Try it: When you reach the records, transcribe all of them exactly.

Supplied data:
Content starts

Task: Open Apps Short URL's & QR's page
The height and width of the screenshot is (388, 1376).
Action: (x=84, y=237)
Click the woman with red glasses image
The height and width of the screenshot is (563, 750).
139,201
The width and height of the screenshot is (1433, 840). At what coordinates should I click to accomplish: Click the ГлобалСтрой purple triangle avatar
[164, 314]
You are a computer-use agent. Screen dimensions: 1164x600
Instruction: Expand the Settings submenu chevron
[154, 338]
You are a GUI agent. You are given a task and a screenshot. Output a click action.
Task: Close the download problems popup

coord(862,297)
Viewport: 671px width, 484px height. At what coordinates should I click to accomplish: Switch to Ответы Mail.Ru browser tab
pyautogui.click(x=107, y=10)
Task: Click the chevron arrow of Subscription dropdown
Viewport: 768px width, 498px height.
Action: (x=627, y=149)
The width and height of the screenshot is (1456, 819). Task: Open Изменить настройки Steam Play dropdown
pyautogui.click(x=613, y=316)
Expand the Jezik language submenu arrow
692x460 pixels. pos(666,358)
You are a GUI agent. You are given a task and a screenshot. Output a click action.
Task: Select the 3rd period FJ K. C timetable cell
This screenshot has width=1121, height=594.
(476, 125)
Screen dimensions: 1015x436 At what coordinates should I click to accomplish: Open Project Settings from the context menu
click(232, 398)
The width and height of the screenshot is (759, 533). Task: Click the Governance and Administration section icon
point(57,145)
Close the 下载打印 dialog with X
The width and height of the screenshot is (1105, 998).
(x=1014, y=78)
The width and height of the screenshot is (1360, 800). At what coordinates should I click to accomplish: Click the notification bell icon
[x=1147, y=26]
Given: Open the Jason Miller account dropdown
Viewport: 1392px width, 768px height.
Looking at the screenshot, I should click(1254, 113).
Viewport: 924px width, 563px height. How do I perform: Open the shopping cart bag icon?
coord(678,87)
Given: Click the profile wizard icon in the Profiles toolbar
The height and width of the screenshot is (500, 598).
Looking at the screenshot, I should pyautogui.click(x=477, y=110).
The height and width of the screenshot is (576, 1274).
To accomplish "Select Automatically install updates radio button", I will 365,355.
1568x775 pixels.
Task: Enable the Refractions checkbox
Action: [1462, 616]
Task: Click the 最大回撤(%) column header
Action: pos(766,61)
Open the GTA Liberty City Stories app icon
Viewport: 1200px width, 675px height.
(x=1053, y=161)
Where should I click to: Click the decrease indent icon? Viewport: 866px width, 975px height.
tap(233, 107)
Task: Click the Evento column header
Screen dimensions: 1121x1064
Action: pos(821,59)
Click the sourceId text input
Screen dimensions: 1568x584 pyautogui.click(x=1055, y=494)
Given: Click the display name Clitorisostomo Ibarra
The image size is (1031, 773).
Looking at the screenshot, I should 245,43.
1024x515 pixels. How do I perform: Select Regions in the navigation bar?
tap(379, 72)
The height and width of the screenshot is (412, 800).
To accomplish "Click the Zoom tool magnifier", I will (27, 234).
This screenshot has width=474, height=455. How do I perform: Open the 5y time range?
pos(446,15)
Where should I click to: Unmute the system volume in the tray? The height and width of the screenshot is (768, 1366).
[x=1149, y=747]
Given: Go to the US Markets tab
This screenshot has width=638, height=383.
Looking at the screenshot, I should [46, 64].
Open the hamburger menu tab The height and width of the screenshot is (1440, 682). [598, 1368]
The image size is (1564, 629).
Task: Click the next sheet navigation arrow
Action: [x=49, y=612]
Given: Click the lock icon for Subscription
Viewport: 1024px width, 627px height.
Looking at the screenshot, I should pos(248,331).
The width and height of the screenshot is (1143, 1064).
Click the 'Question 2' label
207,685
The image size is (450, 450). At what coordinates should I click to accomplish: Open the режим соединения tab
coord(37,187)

Content ends

Answer to this problem:
Task: Open Apps Short URL's & QR's page
The height and width of the screenshot is (388, 1376).
Action: (x=84, y=237)
Click the woman with red glasses image
The height and width of the screenshot is (563, 750).
139,201
The width and height of the screenshot is (1433, 840). At what coordinates should I click to accomplish: Click the ГлобалСтрой purple triangle avatar
[164, 314]
You are a computer-use agent. Screen dimensions: 1164x600
Instruction: Expand the Settings submenu chevron
[154, 338]
You are a GUI agent. You are given a task and a screenshot. Output a click action.
Task: Close the download problems popup

coord(862,297)
Viewport: 671px width, 484px height. At what coordinates should I click to accomplish: Switch to Ответы Mail.Ru browser tab
pyautogui.click(x=107, y=10)
Task: Click the chevron arrow of Subscription dropdown
Viewport: 768px width, 498px height.
Action: (x=627, y=149)
The width and height of the screenshot is (1456, 819). Task: Open Изменить настройки Steam Play dropdown
pyautogui.click(x=613, y=316)
Expand the Jezik language submenu arrow
692x460 pixels. pos(666,358)
You are a GUI agent. You are given a task and a screenshot. Output a click action.
Task: Select the 3rd period FJ K. C timetable cell
This screenshot has width=1121, height=594.
(476, 125)
Screen dimensions: 1015x436 At what coordinates should I click to accomplish: Open Project Settings from the context menu
click(232, 398)
The width and height of the screenshot is (759, 533). Task: Click the Governance and Administration section icon
point(57,145)
Close the 下载打印 dialog with X
The width and height of the screenshot is (1105, 998).
(x=1014, y=78)
The width and height of the screenshot is (1360, 800). At what coordinates should I click to accomplish: Click the notification bell icon
[x=1147, y=26]
Given: Open the Jason Miller account dropdown
Viewport: 1392px width, 768px height.
Looking at the screenshot, I should click(1254, 113).
Viewport: 924px width, 563px height. How do I perform: Open the shopping cart bag icon?
coord(678,87)
Given: Click the profile wizard icon in the Profiles toolbar
The height and width of the screenshot is (500, 598).
Looking at the screenshot, I should pyautogui.click(x=477, y=110).
The height and width of the screenshot is (576, 1274).
To accomplish "Select Automatically install updates radio button", I will 365,355.
1568x775 pixels.
Task: Enable the Refractions checkbox
Action: [1462, 616]
Task: Click the 最大回撤(%) column header
Action: pos(766,61)
Open the GTA Liberty City Stories app icon
Viewport: 1200px width, 675px height.
(x=1053, y=161)
Where should I click to: Click the decrease indent icon? Viewport: 866px width, 975px height.
tap(233, 107)
Task: Click the Evento column header
Screen dimensions: 1121x1064
Action: pos(821,59)
Click the sourceId text input
Screen dimensions: 1568x584 pyautogui.click(x=1055, y=494)
Given: Click the display name Clitorisostomo Ibarra
The image size is (1031, 773).
Looking at the screenshot, I should 245,43.
1024x515 pixels. How do I perform: Select Regions in the navigation bar?
tap(379, 72)
The height and width of the screenshot is (412, 800).
To accomplish "Click the Zoom tool magnifier", I will (27, 234).
This screenshot has width=474, height=455. How do I perform: Open the 5y time range?
pos(446,15)
Where should I click to: Unmute the system volume in the tray? The height and width of the screenshot is (768, 1366).
[x=1149, y=747]
Given: Go to the US Markets tab
This screenshot has width=638, height=383.
Looking at the screenshot, I should [46, 64].
Open the hamburger menu tab The height and width of the screenshot is (1440, 682). [598, 1368]
The image size is (1564, 629).
Task: Click the next sheet navigation arrow
Action: [x=49, y=612]
Given: Click the lock icon for Subscription
Viewport: 1024px width, 627px height.
Looking at the screenshot, I should pos(248,331).
The width and height of the screenshot is (1143, 1064).
Click the 'Question 2' label
207,685
The image size is (450, 450). At what coordinates should I click to accomplish: Open the режим соединения tab
coord(37,187)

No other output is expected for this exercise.